I attended the event on the University of Maryland – Baltimore campus and from the sponsors of the event, observations from the panel, to the questions from the crowd, one thing was clear – While trying to break into the technology startup scene by being in the epicenter where it all happens is ideal, there are also opportunities for minorities to seek out guidance, make connections, and take advantages of resources/funding locally as well.
Sponsors included AT&T, the Maryland Department of Business and Economic Development, UMBC and others and the purpose of the event was to discuss key issues that arise from the latest “In America” segment. Topics of discussion included diversity in Silicon Valley, STEM education in schools, and how can minorities, given all the issues and challenges, can still turn the corner and make a meaningful impact on the tech scene.

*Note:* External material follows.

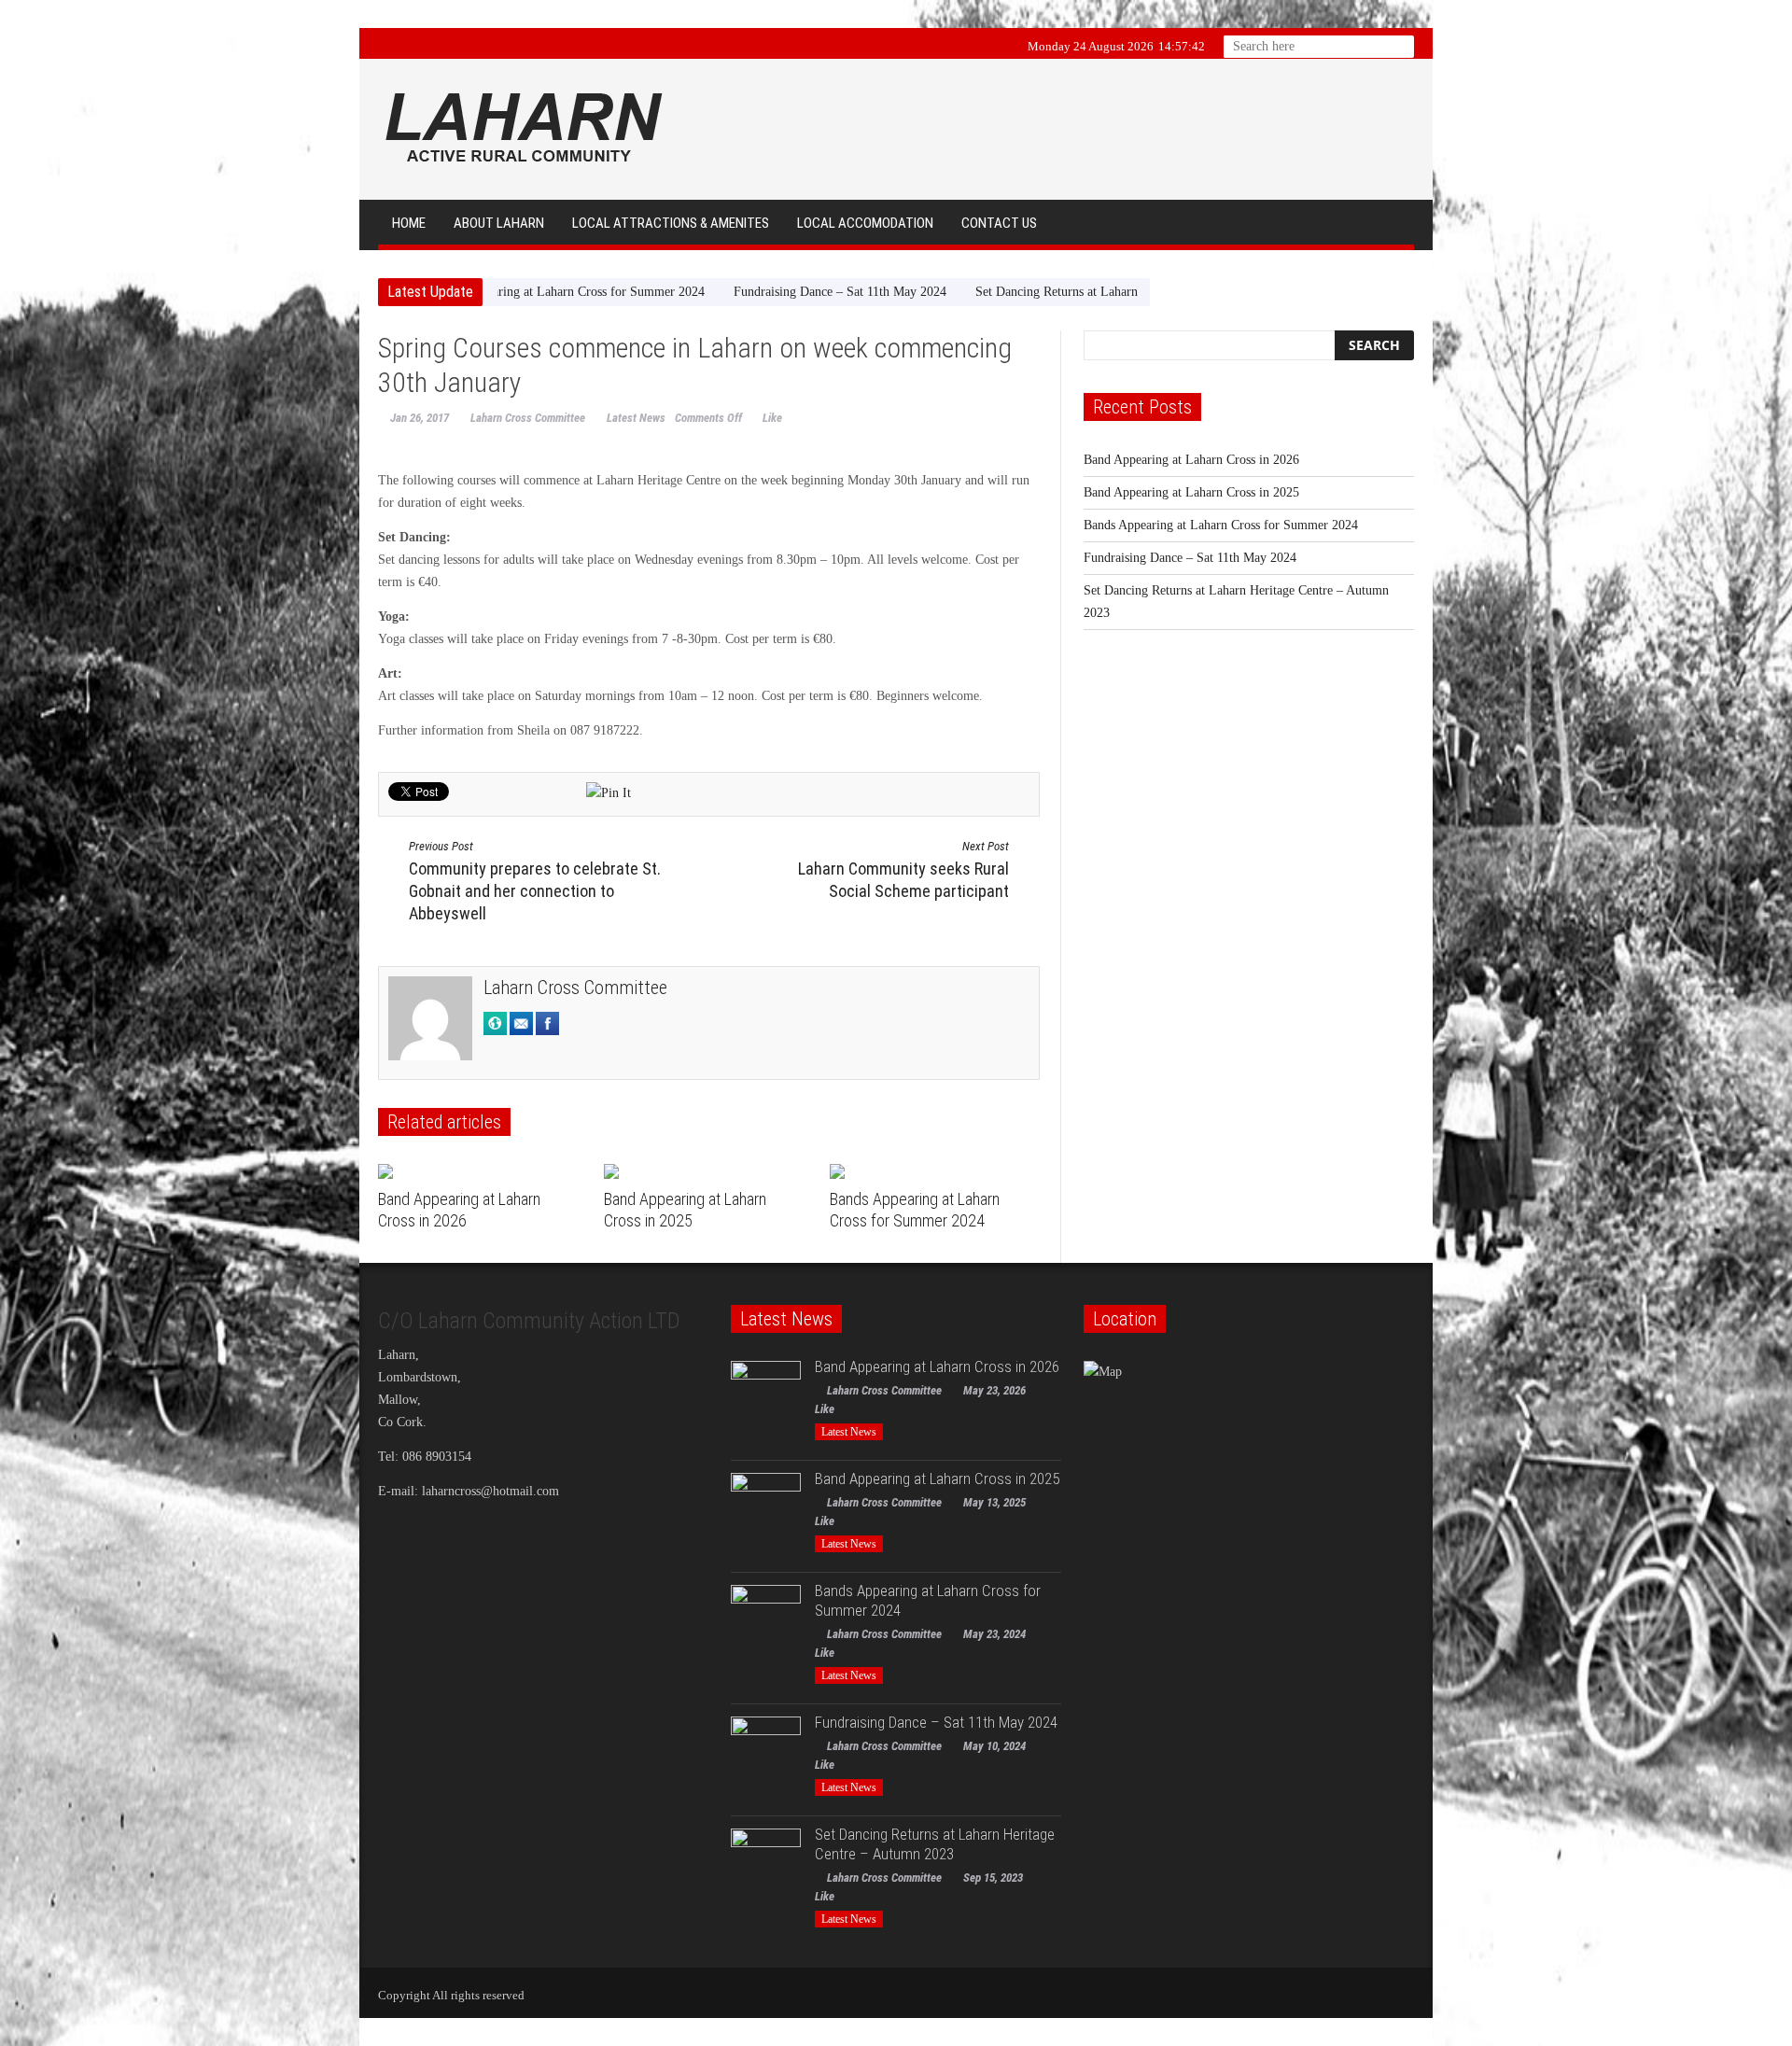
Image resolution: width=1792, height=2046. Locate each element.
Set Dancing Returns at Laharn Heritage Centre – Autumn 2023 (1040, 292)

It was the comments of Wayne Sutton, NewMe co-founder, participant, and Innovation Nation panelist that struck a cord with me the most. He fielded a question from the audience in regards to how can you get the exposure, be involved with influential networks, and get funding if you don’t have the means to actually be in Silicon Valley? Sutton answered with “We went out to Silicon Valley simply to learn how to play the game.” His comment influenced other panelists, who are mostly locals to the DC, Maryland and Virginia to chime in and reveal several resources that can help a local entrepreneur/startup succeed.
Among the list of recourses was the National Business Incubation Association that among other things, helps entrepreneurs locate local startup programs. UMBC was the host site for the panel and one of its representatives quickly pointed out that the campus houses a 71-acre Research and Technology Park with the sole purpose of offering early-stage technology and bioscience companies access to campus resources, office space, mentorship, and support services. Other panelist included, Terry Jones, managing partner of Syncom Venture Partners, that was a sponsor of the NewMe program and a local company that provides capital for media and communications companies; and David Troy, local entrepreneur, CEO and Angel Investor. That was just a taste of the actual panel at last week’s event. There were many other faces in the audience from the local tech scene who contributed to the conversation.

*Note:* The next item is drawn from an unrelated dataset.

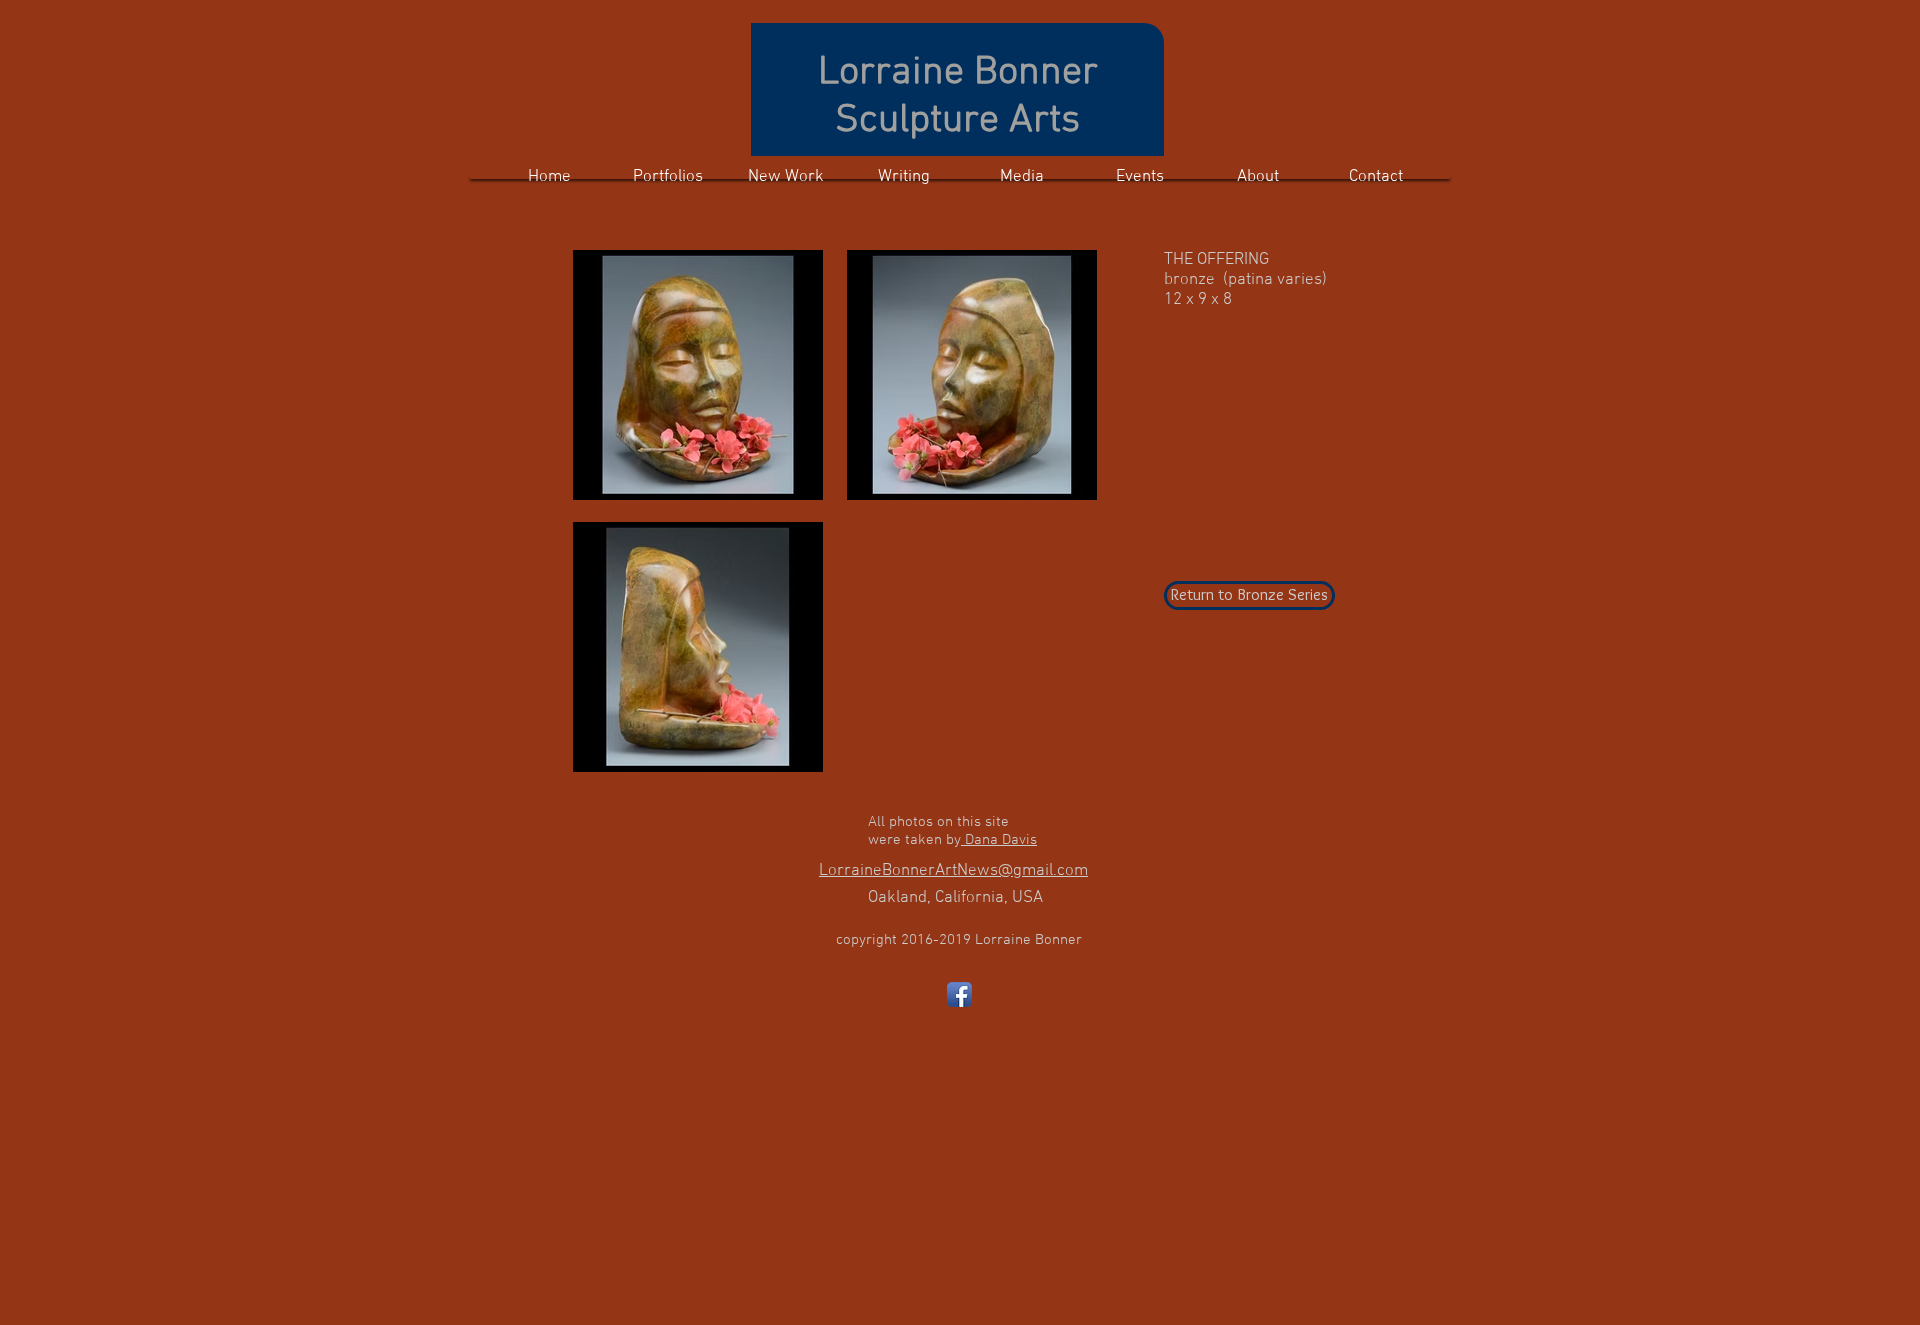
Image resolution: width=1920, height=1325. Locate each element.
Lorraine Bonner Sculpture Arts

What am I getting at here? I think the CNN Black in America segment publically exposed an issue that many minority entrepreneurs were already keen on – Lack of minorities in technology. But more than that, I also learned that overcoming that issue and breaking into the tech scene can be as dramatic as creating a program that uproots several startup hopefuls and forces them into the tech epicenter that is Silicon Valley for several weeks. Or it can be more organic by taking advantage of local resources that may be underused, but more beneficial to minorities looking to make a name for themselves on the technology startup scene.